Gıda Fiyatlarındaki Artış…
Bugünlerde piyasa fiyatları gündemimizde ilk sırayı işgal etmeye devam ediyor. Özellikle gıda fiyatları beklentilerin üzerinde olunca haliyle canımızı da sıkıyor.
Özellikle kasım ayında doların 8,54 TL’yi görmesiyle beraber
bazı ürünlerin girdi maliyetlerindeki artış fiyatlara yansımıştı. Ancak son 200
günlük ortalamaya bakınca dolar/TL kurunun 7,30 TL’ye düşmesi, fiyatların
düşmesini sağlayamadı. Artan fiyatlar düşmedi.

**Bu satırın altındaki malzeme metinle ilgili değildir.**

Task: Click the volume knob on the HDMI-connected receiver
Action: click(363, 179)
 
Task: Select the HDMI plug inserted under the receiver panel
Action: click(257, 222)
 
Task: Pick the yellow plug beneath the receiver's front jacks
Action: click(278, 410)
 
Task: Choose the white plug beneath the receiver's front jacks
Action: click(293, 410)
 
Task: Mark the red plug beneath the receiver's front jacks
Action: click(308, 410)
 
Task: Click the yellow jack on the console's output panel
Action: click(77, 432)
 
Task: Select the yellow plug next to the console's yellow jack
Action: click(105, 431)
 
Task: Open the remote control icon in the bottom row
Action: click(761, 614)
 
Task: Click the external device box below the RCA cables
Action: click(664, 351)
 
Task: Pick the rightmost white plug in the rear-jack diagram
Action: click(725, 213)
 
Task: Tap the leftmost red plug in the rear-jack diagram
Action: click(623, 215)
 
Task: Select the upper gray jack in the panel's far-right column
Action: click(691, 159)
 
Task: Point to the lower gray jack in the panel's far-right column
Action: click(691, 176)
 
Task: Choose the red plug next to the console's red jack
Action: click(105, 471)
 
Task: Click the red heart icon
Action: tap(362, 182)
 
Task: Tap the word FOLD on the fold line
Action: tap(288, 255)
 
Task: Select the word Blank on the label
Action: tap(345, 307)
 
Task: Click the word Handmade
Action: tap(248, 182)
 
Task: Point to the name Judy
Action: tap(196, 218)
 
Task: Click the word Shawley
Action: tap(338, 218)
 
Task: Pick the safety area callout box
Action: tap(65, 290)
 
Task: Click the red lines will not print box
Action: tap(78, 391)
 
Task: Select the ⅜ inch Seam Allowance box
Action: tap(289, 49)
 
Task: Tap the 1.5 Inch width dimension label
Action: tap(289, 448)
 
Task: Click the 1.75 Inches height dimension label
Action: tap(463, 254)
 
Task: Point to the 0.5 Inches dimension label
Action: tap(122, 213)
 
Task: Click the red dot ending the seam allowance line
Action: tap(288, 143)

Bu arada ne oldu diye bakılırsa, doların düşmesinde etkili
olan unsurlardan biri nominal ve reel faizlerdeki artış oldu. Nominal faiz
ekranlarda gördüğümüz faiz oranı. Yani haberlere de yansıyan Merkez Bankası’nın
uyguladığı %17’lik politika faizi oranı. Reel faiz ise enflasyondan
arındırılmış faiz oranıdır. Son açıklanan enflasyon oranının %14,60 olduğunu da
hesaba katarsak reel faizin %2,40 seviyesinde olduğunu görüyoruz.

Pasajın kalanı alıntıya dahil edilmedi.